Cover Tune : Liz Vice : This Land Is Your Land (Woody Guthrie)

Photo credit: Katrina Sorrentino

Let's call this my belated 4th of July piece, and start with America's national anthem, "The Star-Spangled Banner." Yeah, we all know the story. Francis Scott Key, a 35 year-old lawyer, who also dabbled in poetry (to impress the ladies, no doubt), scribbled down the words while watching Fort McHenry getting leveled by the British Royal Navy. Then, someone got the bright idea of setting that poem to the tune of (Irony alert!) "To Anacreon in Heaven," a British ditty written by John Stafford Smith. And by the time everyone had their say, we were stuck with a four verse/19 semitone anthem that only Mariah Carey, and the late divas, Minnie Riperton and Whitney Houston, could hope to do justice to.

Of course, every couple years some brave soul will suggest that the anthem could be changed. You know, maybe something a little more appropriate, less Anglo, and just maybe, something your average Joe and Sally Sixpack can sing with making the neighborhood dogs run for cover.

And inevitably, that person is decried as a Communist.

More times than not, the song that comes up to replace the current anthem is Woody Guthrie's "This Land Is Your Land," a song Bruce Springsteen (a pretty decent songwriter in his own right) has called, "about one of the most beautiful songs ever written."
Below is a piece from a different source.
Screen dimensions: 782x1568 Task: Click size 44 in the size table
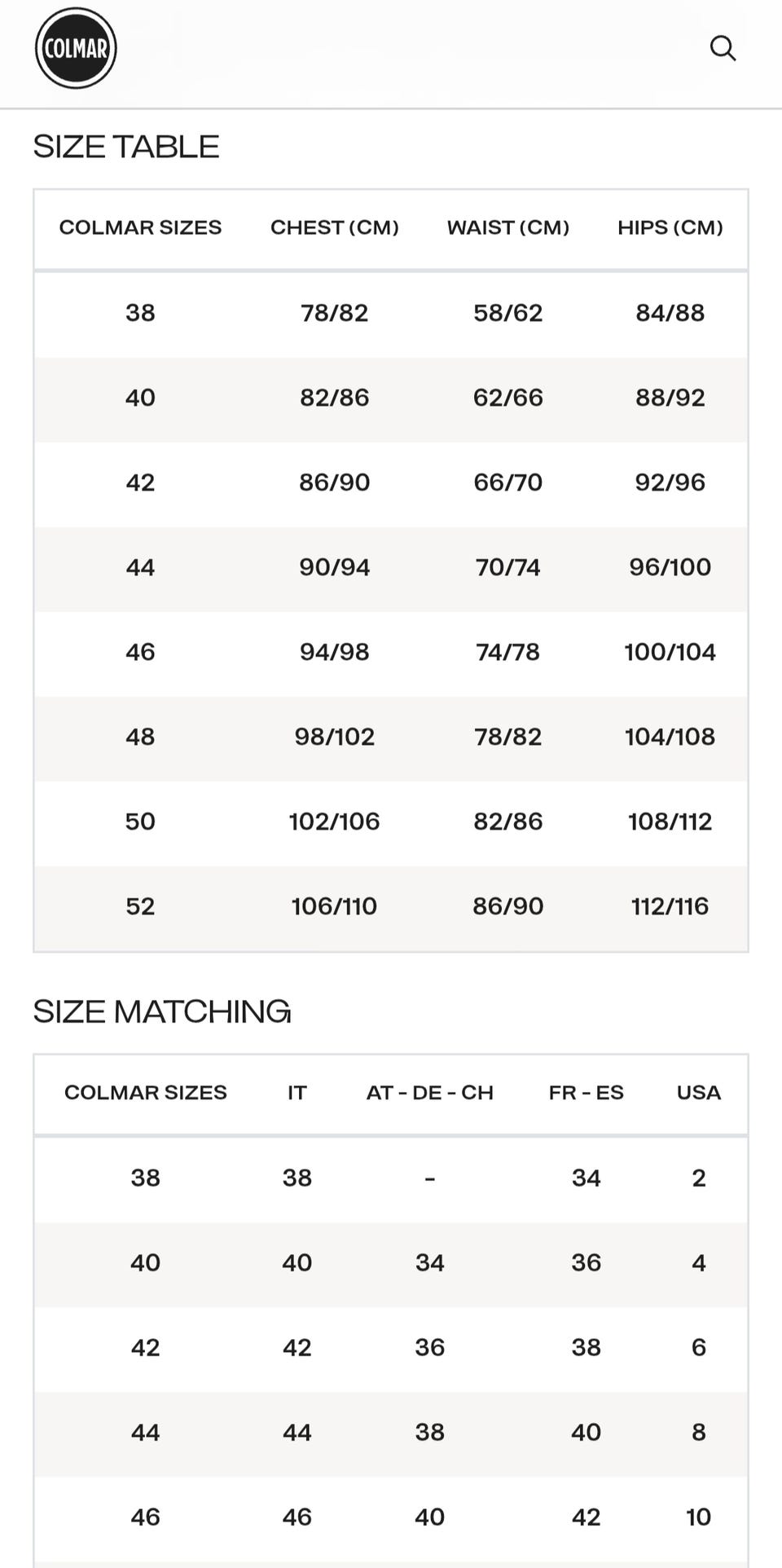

Of course, Guthrie's song too has something of a wacky history. Fed up with hearing Kate Smith caterwauling her way through Irving Berlin's "God Bless America" on the radio, Guthrie, in 1940, penned multiple versions of his response song, lifted the melody of The Carter Family's "When The World's On Fire" (which itself had its melody lifted from the hymn "Oh, My Loving Brother") and, in a particularly snarky twist, named it "God Blessed America For Me."

Thinking better of it, he later renamed the song "This Land Is Your Land," then promptly forgot about. Four years later, with an opportunity to record a slew of his songs, he dragged it out and committed a version to tape that included an additional two verses that have thrown Guthrie scholars into a tizzy, largely because they have since disappeared.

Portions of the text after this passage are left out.